Closed ariymarkowitz closed 10 months ago
There should be nothing commented, the code in the repo accidentally had some commented, I just pushed a fix
The flow is the following
Then,
So in theory you can run the first bit on a mainframe or whatever that doesn't support the rendering, and then just do the (comparatively easy) rendering on a local PC (it uses datashader now so no massive memory usage, plus using dask not pandas means that it just loads CSV files one at a time lazily instead of all at once)
I commented the first step out since I already have 2000 csv files and just wanted to render, didn't mean to commit in that state
In general all of this work is not necessary, but since we have 10000 generators and not 2 or 3 we need to compute a lot more limit points (several orders of magnitude more), so this example is massively more hungry than anything else
I'm still getting the following error:
multiprocessing.pool.RemoteTraceback:
"""
Traceback (most recent call last):
File "/Users/amar630/anaconda3/envs/py3-11/lib/python3.11/multiprocessing/pool.py", line 125, in worker
result = (True, func(*args, **kwds))
^^^^^^^^^^^^^^^^^^^
File "/Users/amar630/anaconda3/envs/py3-11/lib/python3.11/multiprocessing/pool.py", line 51, in starmapstar
return list(itertools.starmap(args[0], args[1]))

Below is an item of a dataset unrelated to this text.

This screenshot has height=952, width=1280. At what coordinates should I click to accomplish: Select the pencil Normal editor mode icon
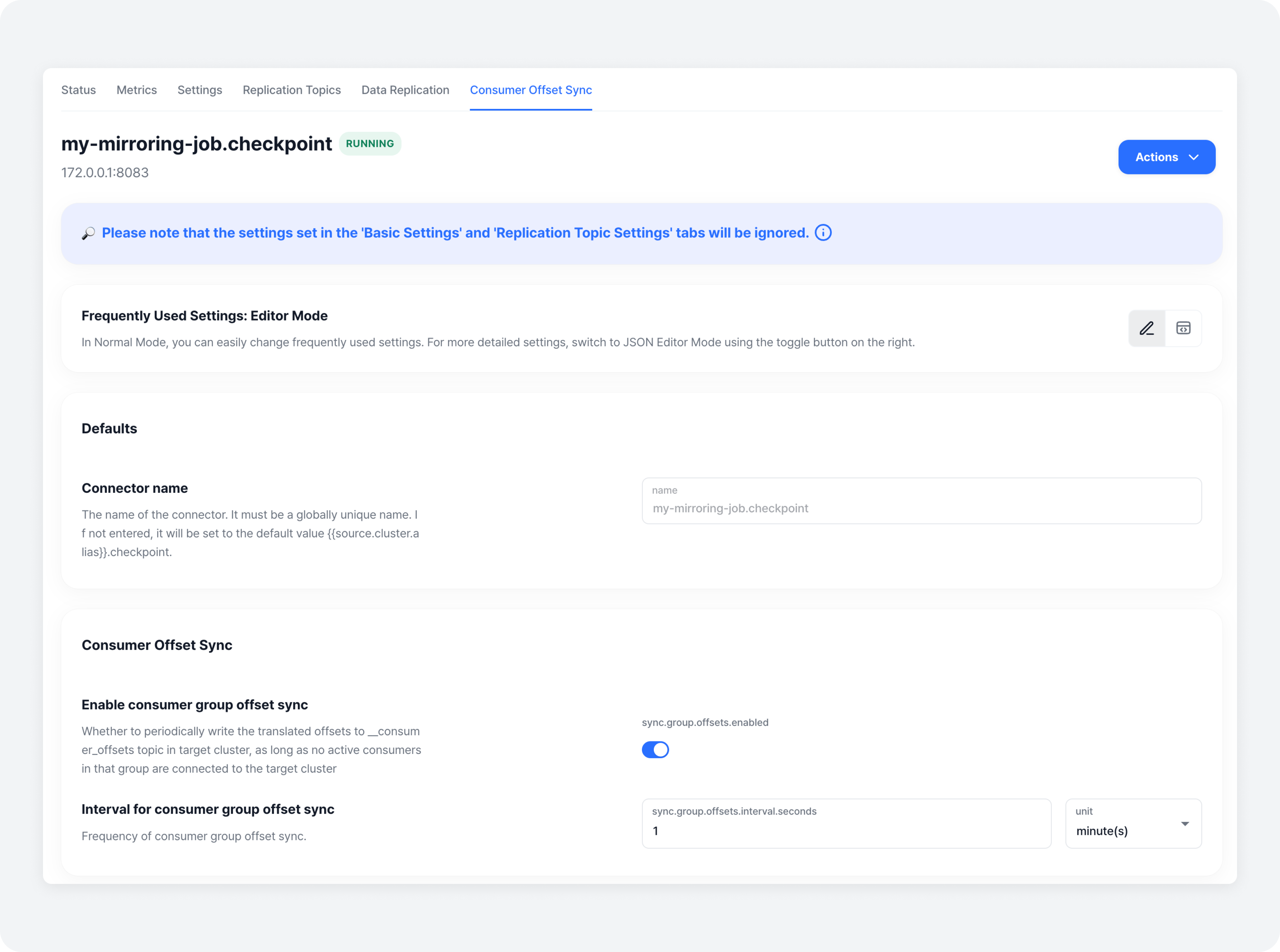click(x=1146, y=328)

^^^^^^^^^^^^^^^^^^^^^^^^^^^^^^^^^^^^^^^^^
File "/Users/amar630/Downloads/bella-main/examples/atom.py", line 50, in one_limit_set
df = G.coloured_limit_set_fast(points_per_walk, seed=seed)
^
NameError: name 'G' is not defined
"""
The above exception was the direct cause of the following exception:
Traceback (most recent call last):
File "/Users/amar630/Downloads/bella-main/examples/atom.py", line 69, in <module>
_ = pool.starmap(one_limit_set, [[n+1, number_of_walks, points_per_walk, seed] for n in range(number_of_walks)], chunksize=1 )
^^^^^^^^^^^^^^^^^^^^^^^^^^^^^^^^^^^^^^^^^^^^^^^^^^^^^^^^^^^^^^^^^^^^^^^^^^^^^^^^^^^^^^^^^^^^^^^^^^^^^^^^^^^^^^^^^^^^^^^^^^
File "/Users/amar630/anaconda3/envs/py3-11/lib/python3.11/multiprocessing/pool.py", line 375, in starmap
return self._map_async(func, iterable, starmapstar, chunksize).get()
^^^^^^^^^^^^^^^^^^^^^^^^^^^^^^^^^^^^^^^^^^^^^^^^^^^^^^^^^^^^^
File "/Users/amar630/anaconda3/envs/py3-11/lib/python3.11/multiprocessing/pool.py", line 774, in get
raise self._value
NameError: name 'G' is not defined
G should be defined on line 65, something like
G = AtomGroup(generators, 1.1)
Oh I see, G is not being passed into one_limit_set
... it works on my machine no idea why, let me think for a minute
What is your OS? Is it linux or something else?
On linux, multiprocessing uses fork
by default so the child process gets every variable of the parent process (it's an exact copy). On windows and (I think) mac, it uses spawn
by default so the child is a new interpreter and everything. I think this is why my subprocess sees G and yours does not.
(Usually I set it to spawn
explicitly but in this particular case I did not. Soon, I think in Python 3.14 or something, it will be the default anyway.)
Even adding multiprocessing.set_start_method('spawn')
I can't repro, but the commit which will show up in 2mins should fix the problem anyway by passing G
explicitly. No idea why it works on my machine since the spawn method doesn't seem to be the problem....
@ariymarkowitz I was missing a "global" directive, I am not sure if forking is available on Mac OSX, it is UNIX in theory so it might, but if it is then this will fix an error. There is also a more sophisticated algorithm for producing the generators that now give reflections in tangent circles not just circles which are almost tangent. Anyway I just pushed these changes.
Looks like it's working now!
I tried uncommenting the commented code, but then I get an error that G is not defined.
I am running Python 3.11.